The new president has finished filling the vacancies in his cabinet by nominating Georgia's own Sonny Perdue as the secretary of agriculture.
Perdue, of course, is well known here for the two terms he served as governor. While his administration didn't produce much in the way of significant policy initiatives – unless you count a fishing center in Houston County – Sonny was always good for a laugh or two.
There was the time he held a prayer session on the front steps of the capitol building in hopes that prayer would bring rain and break Georgia's long drought. Perdue evidently was praying to the wrong deity – it didn't rain that day or for a lot of days thereafter.
I don't know how good a farmer Sonny is, but he really knows how to harvest tax credits.
During his first term as governor, a friendly legislator slipped an amendment into a bill that quietly passed in the closing days of the session without much notice. That "midnight amendment" bestowed upon Perdue a $100,000 tax credit on some property he had purchased. Sonny signed the bill without informing the general public of his huge tax break.
The tax credit didn't become public knowledge until a year and a half later, when Perdue was running for reelection. My friend James Salzer broke the story in the Atlanta Journal-Constitution, and it was the kind of scandal that often will get a politician booted from office.
The voters reelected Perdue anyway. Here in Georgia, we have a soft spot for our scoundrels.
Perdue now heads to Washington, where the Senate will presumably vote on his confirmation and he will be sworn in as a member of Donald Trump's cabinet.
It is shaping up as one of the most interesting cabinets in presidential history.
Betsy DeVos, the nominee for education secretary, never attended a public school and never sent any of her children to public schools. She believes there should be guns in schools because of the ever-present threat of grizzly bear attacks.
I am not making this up. When DeVos was asked during her confirmation hearing if she believes guns have "any place in and around schools," she cited the example of a school in Wyoming: "I think probably there, I would imagine there is probably a gun in a school to protect from potential grizzlies."
This prompted the comedian James Corden to comment: "She knows the right to bear arms isn't about actual bears, right?"
The nominee for attorney general is Jefferson Beauregard Sessions, a senator from Alabama.
As the attorney general, Sessions would be responsible for enforcing the nation's civil rights laws. But in 1986, when Sessions was nominated for a federal judgeship by Ronald Reagan, the Senate rejected him after hearing some of the racially charged comments he had made as a U.S. attorney.
Sessions called one of his black assistants "boy" on several occasions. He was quoted as saying he thought Ku Klux Klan members were “okay, until he learned that they smoked marijuana.” He said a white attorney who handled civil rights cases was "a disgrace to his race."
This was not an instance of overly sensitive Democrats mistreating Sessions. He was turned down by a Republican-controlled Senate.
Then there's Rick Perry, the former governor of Texas who will head the department of energy.

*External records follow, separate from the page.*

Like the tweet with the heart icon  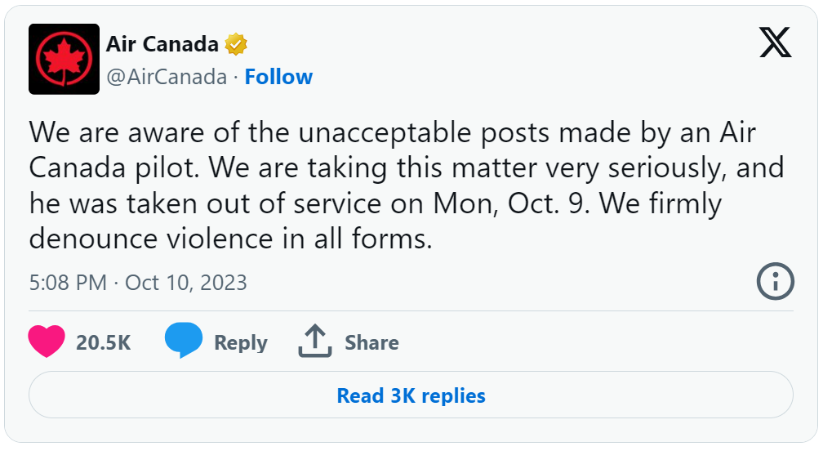(47, 342)
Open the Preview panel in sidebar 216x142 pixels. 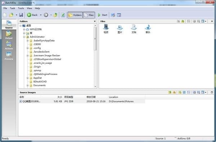point(9,56)
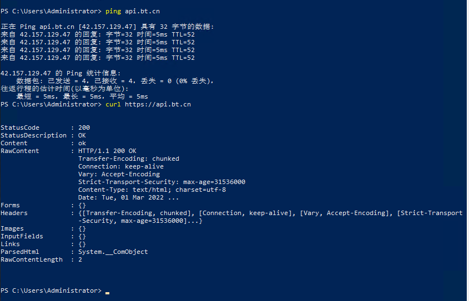This screenshot has width=469, height=301.
Task: Click the yellow curl command text
Action: coord(113,105)
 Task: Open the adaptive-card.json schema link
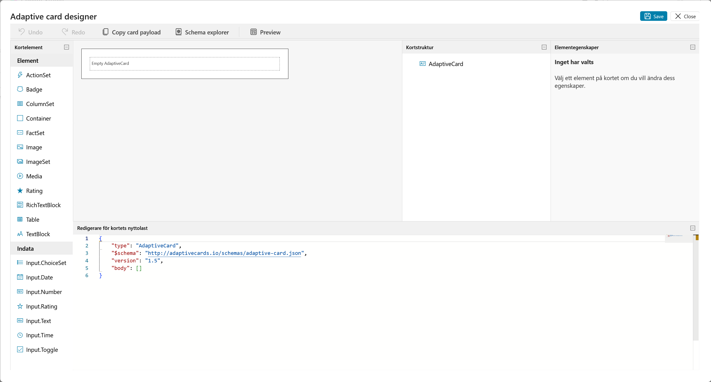(x=224, y=253)
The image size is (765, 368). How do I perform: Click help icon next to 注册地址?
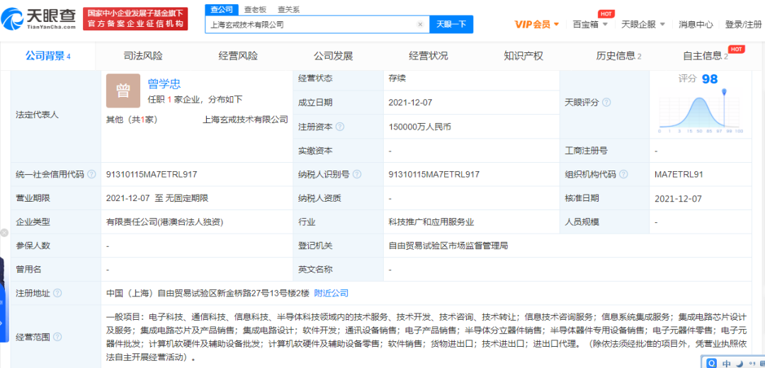tap(57, 293)
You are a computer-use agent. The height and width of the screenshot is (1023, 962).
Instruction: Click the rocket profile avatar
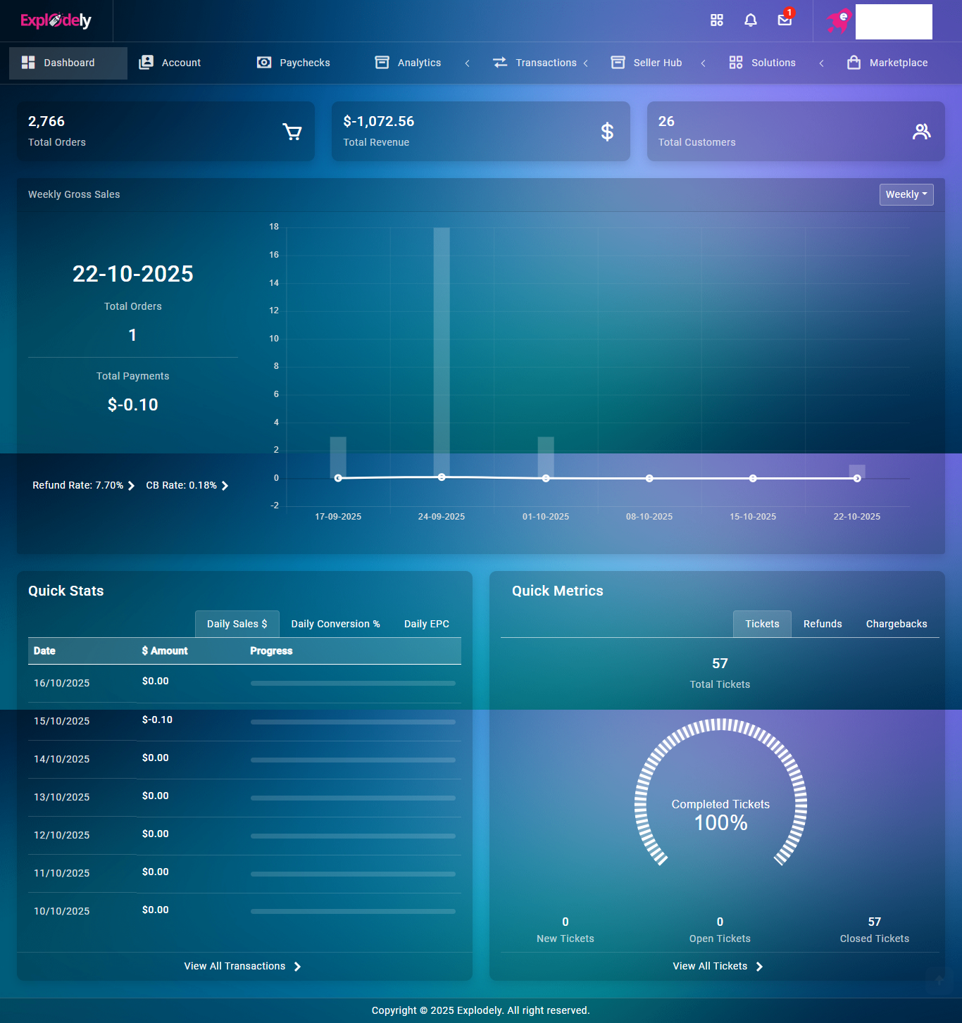[x=839, y=21]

When Perry was first offered the appointment several weeks ago, he thought the job entailed being a global ambassador for the oil and gas industry. He didn't discover until later that the Department of Energy is actually a complex federal agency responsible for the nation's nuclear weapons program, nuclear reactor production, and radioactive waste disposal
There is another Georgian, U.S. Rep. Tom Price, who's been nominated as the secretary of health and human services. The Wall Street Journal reported that Price has been actively trading medical stocks while he was working on health legislation in Congress that could favorably affect those stock prices.
This would normally be a huge conflict of interest for an elected official, but in today's political atmosphere, that's merely considered to be sound business judgment.
Looking at the folks he'll be serving with, I think Sonny Perdue will feel right at home in the new administration.